NVIDIA Blackwell Platform — First Look as World Prepares for Trillion Parameter AI Models

Why Trust Techopedia
KEY TAKEAWAYS

  • NVIDIA’s Blackwell platform allows organizations to build and run real-time generative AI on (yet to launch) trillion-parameter large language models.
  • The platform effectively acts as a single GPU and can reduce data center facility power by 28%.
  • NVIDIA's focus on energy efficiency, including the use of liquid cooling technologies, is crucial for addressing the growing environmental impact of AI.
  • The platform's scalable architecture allows for the deployment of massive AI models on large-scale infrastructure, enabling increasingly complex AI workloads.

NVIDIA has unveiled its first look at the Blackwell platform to a select group of tech journalists.

Techopedia attended NVIDIA’s pre-briefing as the AI giant prepares to reveal the Blackwell platform at Hot Chips 2024 event from August 25 to 27.

We take a first look as NVIDIA unveils how AI will operate at a hardware level over the next few years. The Blackwell platform will work as a ‘single GPU’, bringing together multiple chips, systems, and software to power the next generation of artificial intelligence.

And with AI expected to add more pressure to the world’s energy needs, NVIDIA will unveil a liquid-cooled rack designed to scale as a solution to tackle AI’s energy demand problem.

NVIDIA’s New Blackwell Platform: Next-Gen AI Hardware

At the heart of the technologies needed to push AI to the next era lie the three big problems the industry has been constrained by — computing power, energy efficiency, and latency.

Dave Salvator, Director of Accelerated Computing Products at NVIDIA, explained how different chips, switches, GPUs, and systems converge in the new Blackwell platform.

Salvator said that Blackwell is both a system and a platform, engineered at the data center level, specifically designed for the challenges of future AI models.

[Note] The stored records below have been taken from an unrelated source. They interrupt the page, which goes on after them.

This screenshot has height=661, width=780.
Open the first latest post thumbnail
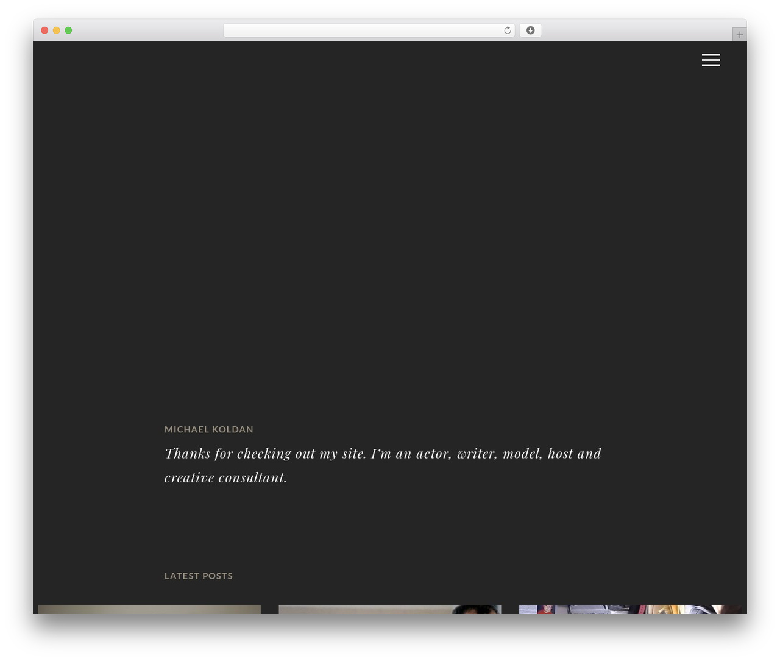click(149, 609)
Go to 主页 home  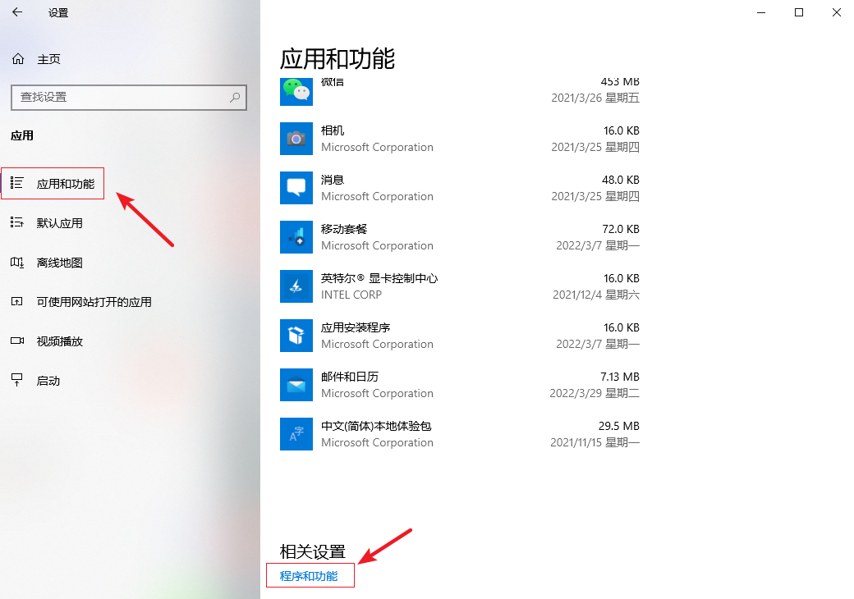coord(48,60)
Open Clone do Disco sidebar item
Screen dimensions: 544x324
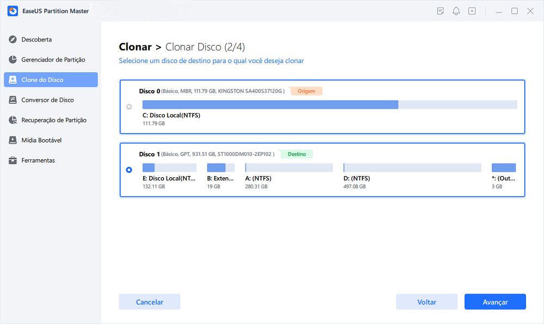click(x=51, y=80)
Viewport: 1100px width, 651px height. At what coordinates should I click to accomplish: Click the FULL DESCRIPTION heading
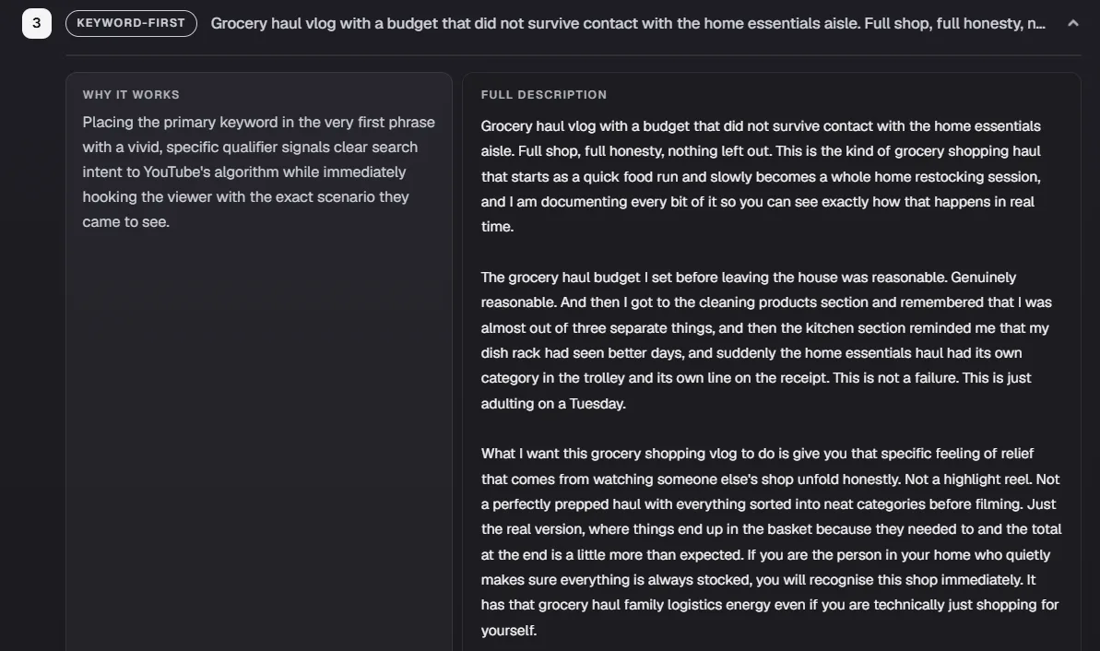[544, 95]
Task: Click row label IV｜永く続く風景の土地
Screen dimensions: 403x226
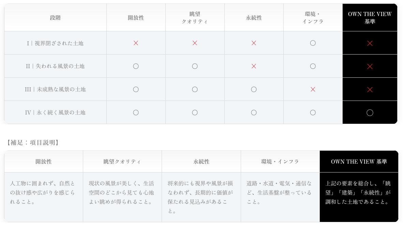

An ‘exploded’ view of the Blackwell — effectively functioning as one giant GPU.
An ‘exploded’ view of the Blackwell — effectively functioning as one giant GPU. Source: NVIDIA

An ‘exploded’ view of the Blackwell — effectively functioning as one giant GPU. (NVIDIA)

To upgrade Blackwell the company is turning to its NVSwitch technology. The company said that using NVSwitch they have managed to optimize and improve throughput and low latency inference as computing demands increase due to generative AI advancements.

Integrated into Blackwell, the switches allow GPUs to communicate more efficiently even when several GPUs are ‘talking’ with each other simultaneously.

The NVIDIA NVSwitch: Now entering its fifth generation
The NVIDIA NVSwitch: Now entering its fifth generation. Source: NVIDIA
The NVSwitch tray, designed for low latency.
The NVSwitch tray, designed for low latency. Source: NVIDIA

Salvator explained that at the system level problem, models grow in size over time, and multi-generative AI applications are expected to run in real-time, but the requirement for inference has risen dramatically over the last several years.

“One of the things that real-time, large language model inferencing needs is multiple GPUs, and in the net and the not too distant future, multiple server nodes.”

 

“The challenge is, this huge balancing act between getting great performance out of the GPUs, great utilization on the GPUs, and delivering great user experiences to the end users using those AI-powered services.”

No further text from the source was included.